62. Partners in Craving

62. Partners in Craving

From Chicken Soup for the Soul: Shaping the New You

Partners in Craving

Food is our common ground, a universal experience.
 ~James Beard

In the early days of our low-carb diet, my husband and I sat on the couch, and as if we were reading romantic love poems to each other, we recited how many carbohydrates our favorite foods had. For Valentine’s Day, we had purchased pocket-sized editions of Dr. Atkins’ Carbohydrate Gram Counters for each other instead of candy, so that we could remain loyal to each other and to the lifestyle, and not get fat again.

“Two tablespoons of cream cheese with chives and onions have only two net carbs,” I said, “and they also have two grams of protein.”

“That’s a good one,” my husband replied, “but what are we going to do?
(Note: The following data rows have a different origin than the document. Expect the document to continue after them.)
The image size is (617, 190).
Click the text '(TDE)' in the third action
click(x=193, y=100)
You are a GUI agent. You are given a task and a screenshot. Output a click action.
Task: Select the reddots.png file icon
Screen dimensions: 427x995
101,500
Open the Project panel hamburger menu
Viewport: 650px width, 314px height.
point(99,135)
Lick it off our fingers?”

“We can have it on celery!” I said, with false enthusiasm.

We went back to our side-by-side net carb browsing and dreaming.

“Pesto sauce!” my husband said, “There are only 1.2 net carbs in two tablespoons of pesto sauce, and it has 5.6 grams of protein!” I knew his mind was where mine was, inhaling the memories of Pasta Pesto from our favorite Italian restaurant, a dish that went perfectly with their garlic bread. We hadn’t been to that restaurant for many months because there were too many temptations, even though both of us admitted to dreaming about lapping up the last few drops of pesto sauce with a wedge of garlic bread.

“We can’t put pesto sauce on celery,” I sulked.

“Yeah, but we can put it on a steak!” my husband, the barbecue maven, said.

“That actually sounds good,” I said. “But I need it on something that crunches. Like focaccia or Italian bread.”

Having seen success losing weight on this diet, neither of us wanted to spoil a good thing. My husband had lost 30 pounds and was nearing his perfect weight. I had lost 60 pounds, and I now weighed less than my husband for the first time in 20 years, since before my first pregnancy. I had about 25 pounds to go to reach my ideal weight.

But nonetheless, we have our cravings.

Some couples discuss politics, the effect of El Niño, or their children. When my husband and I are relaxing, we talk about the foods we would eat if they were good for us and we did not have the tendency to gain weight. We often discuss Dairy Queen hot fudge sundaes, the smell of homemade bread baking in the oven, apple pie à la mode, and potato chips. We also discuss hot pretzels, baked potatoes with gobs of butter and sour cream, and eating Thanksgiving stuffing as a main course. But mostly, we discuss things that crunch.

My husband has even begun cooking things on the grill a bit too long so that they are charred. “You cooked the steak too long,” I say.

“Yeah, but it crunches!” he replies.